Looks fine otherwise.

nikic marked an inline comment as done.Dec 6 2018, 4:27 AM
nikic added inline comments.
lib/Analysis/MemoryDependenceAnalysis.cpp
173 ↗(On Diff #176095)

It seems that it indeed does not impact other transforms, at least not in any way that I can see. The main consumer of GetLocation() is getDependency(), for which:

  • GVN only deals with loads.
  • DSE has it's own mechanism for determining location.
  • MemCpyOpt does not call getDependency on memsets (prior to this change).

The other consumer is getCallSiteDependencyFrom(), where previously memset would have been treated as a normal call-site. However in both cases (known location or call-site) the result will ultimately be determinded by AA.


What I'm unsure about is whether this is correct wrt handling of volatile. I see in the code above that an ordered (and non-monotonic) StoreInst will return ModRef with empty location. Maybe memset needs the same treatment for volatile?

efriedma added inline comments.Dec 6 2018, 11:13 AM
lib/Analysis/MemoryDependenceAnalysis.cpp
173 ↗(On Diff #176095)

We don't really use volatile memsets anywhere important, but yes, probably best to be conservative and treat them as ModRef.

nikic updated this revision to Diff 177213.Dec 7 2018, 7:33 AM

Conversatively return ModRef for volatile memsets. Add a few more tests.

Forwarding happens for the case of volatile memset + non-volatile memcpy and doesn't for non-volatile memset + volatile memcpy, which I *think* is correct. (In either case this is existing behavior, this patch doesn't change it.)

This revision is now accepted and ready to land.Dec 7 2018, 12:50 PM
This revision was automatically updated to reflect the committed changes.
thakis added a subscriber: thakis.Dec 11 2018, 12:09 PM

Heads-up that this causes crashes during static initialization in one binary in the chrome/win build, https://bugs.chromium.org/p/chromium/issues/detail?id=913423 I don't have a reduced repro yet, but my feeling so far is that this will be a compiler bug, not a code bug. (Nothing to do here yet until I have a repro.)

nikic reopened this revision.Dec 13 2018, 3:27 AM

Reopening, as this was reverted by rL349002, with a reduced test case showing miscompilation at http://lists.llvm.org/pipermail/llvm-commits/Week-of-Mon-20181210/610520.html.
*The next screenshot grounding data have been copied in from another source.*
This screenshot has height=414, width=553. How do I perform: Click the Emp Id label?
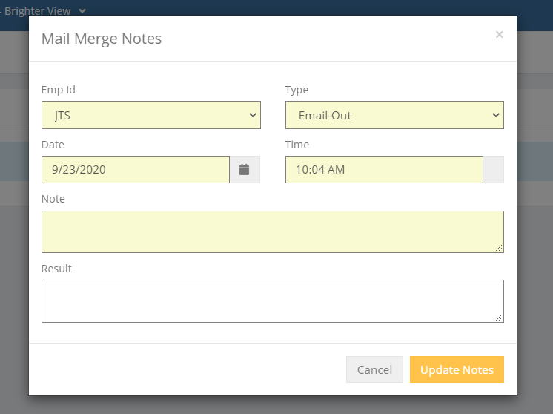pyautogui.click(x=59, y=90)
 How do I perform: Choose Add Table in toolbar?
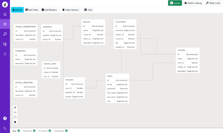pyautogui.click(x=32, y=10)
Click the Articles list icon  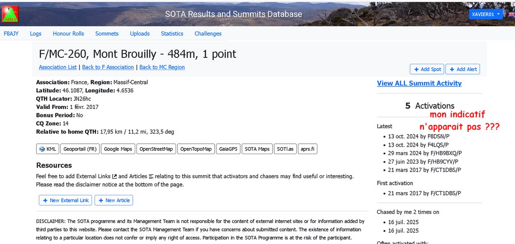151,176
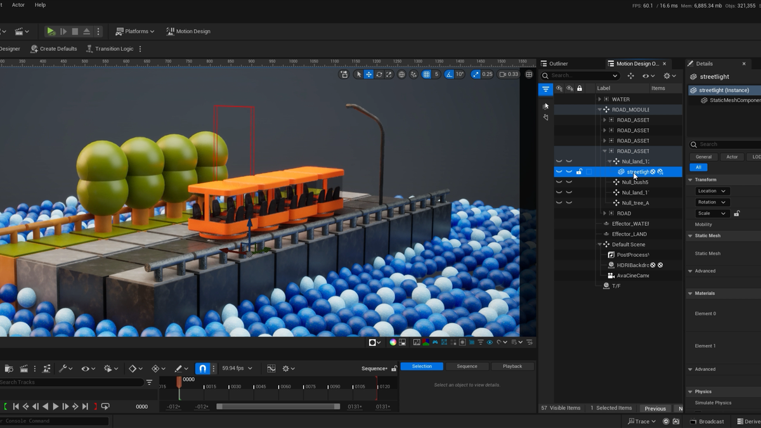
Task: Open the Rotation coordinate space dropdown in Details
Action: [x=713, y=202]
This revision is now accepted and ready to land.Dec 13 2018, 3:27 AM
nikic planned changes to this revision.Dec 13 2018, 4:27 AM
nikic updated this revision to Diff 178076.Dec 13 2018, 9:00 AM
nikic edited the summary of this revision. (Show Details)

Fix memory dependence query. We need to query at the location of the memset, but with the size of the memcpy. Otherwise we miss possible writes in the region between the end of the memset and the end of the memcpy. Ideally we'd only query for locations in that region, but as there is no easy way to do so we just use the whole memcpy source region.

Add additional tests which have writes prior to the memset, either in the memset region (legal to optimize, but we currently don't), as well as after the memset region, or overlapping both (not legal to optimize).

This revision is now accepted and ready to land.Dec 13 2018, 9:00 AM
nikic updated this revision to Diff 178078.Dec 13 2018, 9:02 AM

Fix typos in comment.

LGTM. Sorry, I should have considered the dependency check a little more carefully the first time around.

This revision was automatically updated to reflect the committed changes.